大阪地判令和7年12月11日(令和6年(ワ)第12861号)

争点

 「千鳥屋」との商品等表示は、関西地区において、Xの商品等表示として周知性があるか

事案の概略

 X(株式会社千鳥屋宗家)は、Y(株式会社千鳥饅頭総本舗)は大阪府、兵庫県、京都府、滋賀県及び和歌山県において、菓子に「千鳥屋」の表示を使用し、「千鳥屋」の表示を付した菓子を販売し、又は販売のために展示をする行為は、上記地域における「千鳥屋」というXの周知商品等表示と同一または類似の商品等表示の使用に当たるとして、上記行為の差し止め並びに損害賠償請求を行った。なお、Xの代表者の母でありYの代表者の祖母であるAの配偶者が福岡で「千鳥屋」との屋号で饅頭等の製造販売業を営んでいたが、同人死亡後はAが中心に同販売業を営み、Aの死亡後は、Aの4人の子どもが東京、大阪、兵庫、福岡等で同事業を継続していた。X代表者は、千鳥屋が大阪支店を設けた際にこれを担当することとなり、その後Aから独立を許されると、近畿地方において菓子販売業を営むようになった。Yは、福岡県内で菓子製造販売業を営んでいる。

裁判所の判断

 「千鳥屋」との文字で構成され、本件事業の屋号と同じである本件商品等表示は、原告が近畿地方における本件事業を担当することとなった後、現在に至るまで、近畿地方においても、原告及び被告の祖業である本件事業、ないし被告を含む本件事業から生じた事業の総体を示すものとして需要者に認識されることが多分にあるといえる。

 したがって、本件商品等表示は、近畿地方においても、本件事業ないし本件事業に由来する被告の事業と区分された、専ら原告の商品等表示として機能するものとは認め難い。

 以上によると、本件商品等表示は、原告の商品等表示として、需要者の間に広く認識されているとは認められず、争点1に関する原告の主張は、理由がない。

評釈

 不正競争防止法第2条第1項第1号は、「他人の商品等表示(人の業務に係る氏名、商号、商標、標章、商品の容器若しくは包装その他の商品又は営業を表示するものをいう。以下同じ。)として需要者の間に広く認識されているものと同一若しくは類似の商品等表示を使用し、又はその商品等表示を使用した商品を譲渡し、引き渡し、譲渡若しくは引渡しのために展示し、輸出し、輸入し、若しくは電気通信回線を通じて提供して、他人の商品又は営業と混同を生じさせる行為」を「不正競争行為」と規定している。すなわち、被告の商品等表示と同一または類似の商品等表示が原告の商品等表示として需用者の間に広く認識されていることを、差止請求権や損害賠償請求権の成立要件の1つとしている。

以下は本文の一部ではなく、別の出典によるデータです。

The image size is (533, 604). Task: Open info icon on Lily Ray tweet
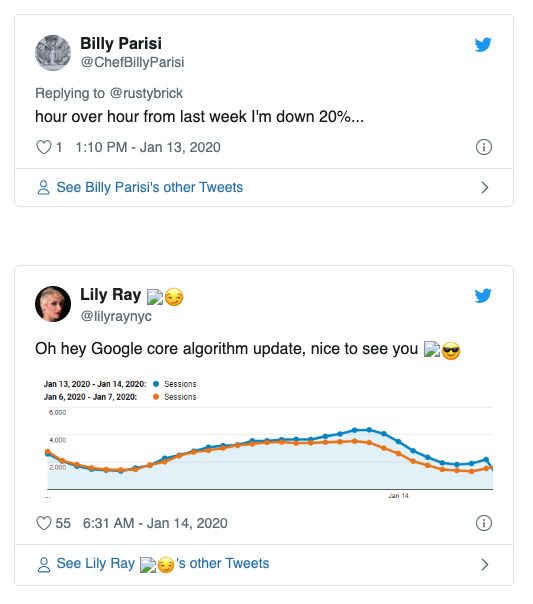pyautogui.click(x=484, y=523)
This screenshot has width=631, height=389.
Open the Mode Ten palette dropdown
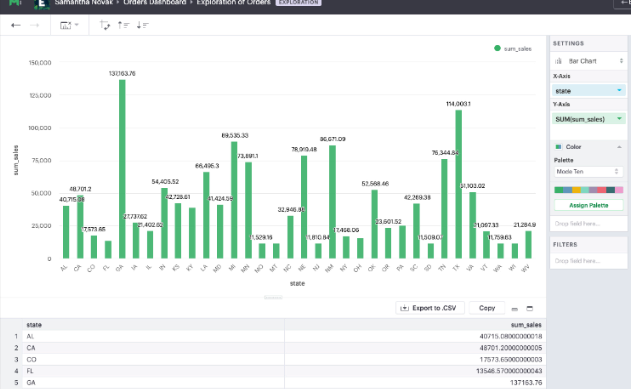pos(588,172)
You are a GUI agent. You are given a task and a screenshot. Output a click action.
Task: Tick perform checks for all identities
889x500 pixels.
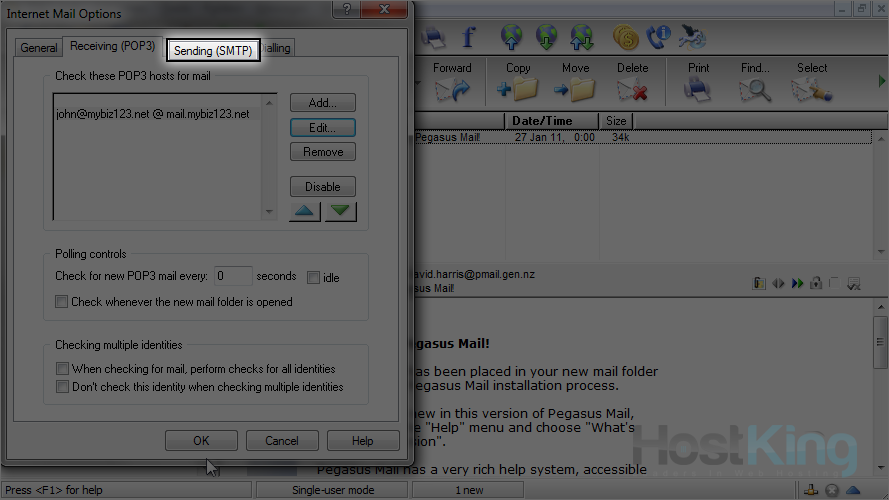coord(62,368)
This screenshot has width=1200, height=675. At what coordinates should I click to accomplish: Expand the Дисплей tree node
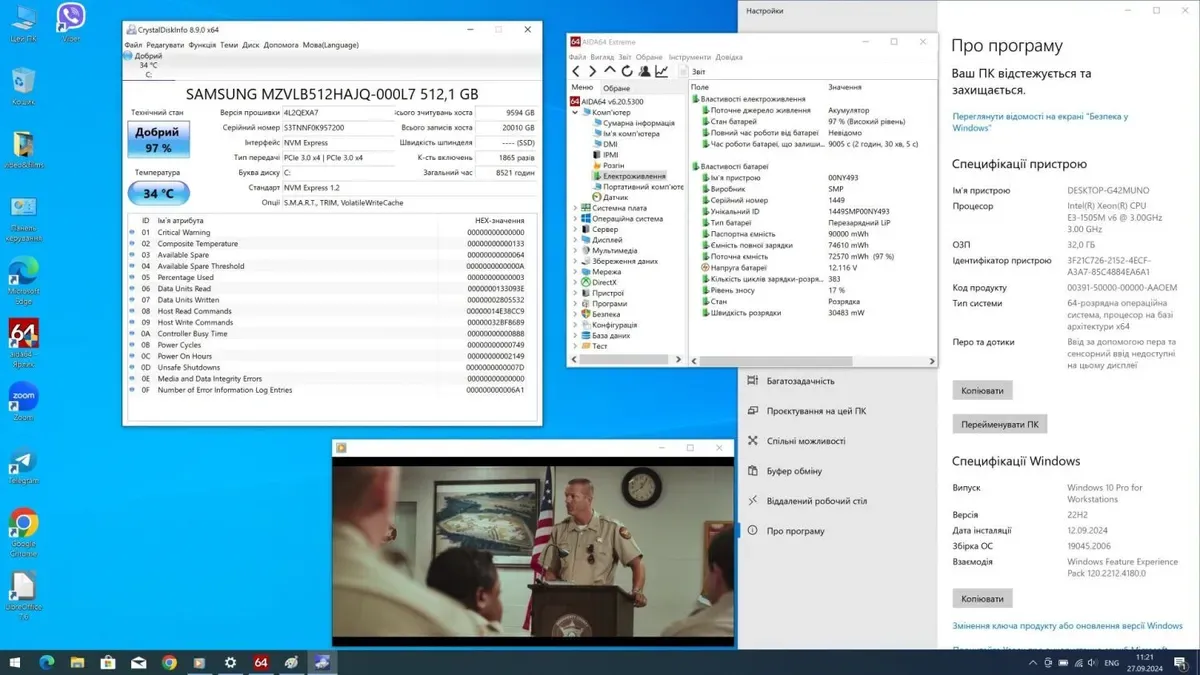point(575,240)
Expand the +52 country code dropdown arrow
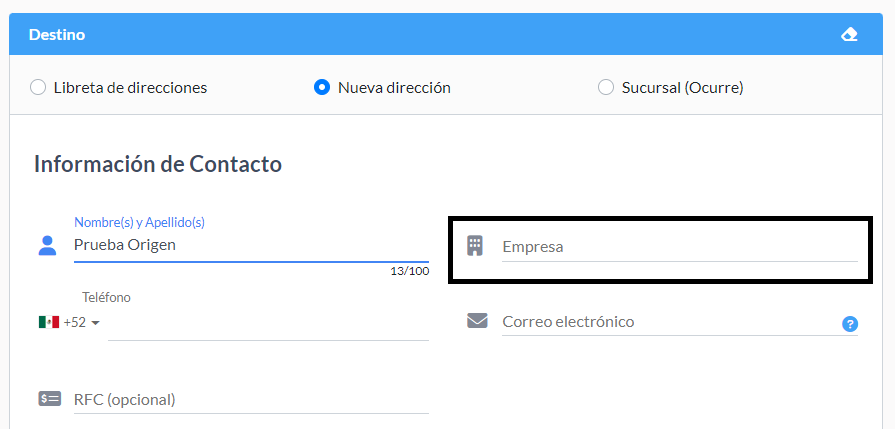 click(95, 323)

 原告の商品等表示として需要者の間に広く認識されていると言えるためには、それが原告の商品等表示として広く認識されていれば良いのか、専ら原告の商品等表示として広く認識されている必要があるのかは、上記条文の文言からは定かにはわからない。

 本件は、問題の商品等表示が、原告以外の営業主体を示すものとして需要者に認識されることが多分にある場合には、専ら原告の商品等表示として機能するものとは認められないとして、原告の商品等表示として需要者の間に広く認識されているとは認められないとした。ただし、本件は、問題の商品等表示が原告及び被告の祖業に由来するものであり、被告を含む、上記祖業から生じた事業の総体を示すものとしても需要者から認識されていた(「千鳥屋」といった場合に、関西圏だと千鳥屋宗家、九州だと千鳥饅頭総本舗のものだという認識は、需要者には広く共有されていなかった)という特殊な事情がある。そういう事情を離れて、一般的に、専ら原告の商品等表示として機能するものだけを原告の商品等表示とする旨の裁判例と受け取るのは適切ではない。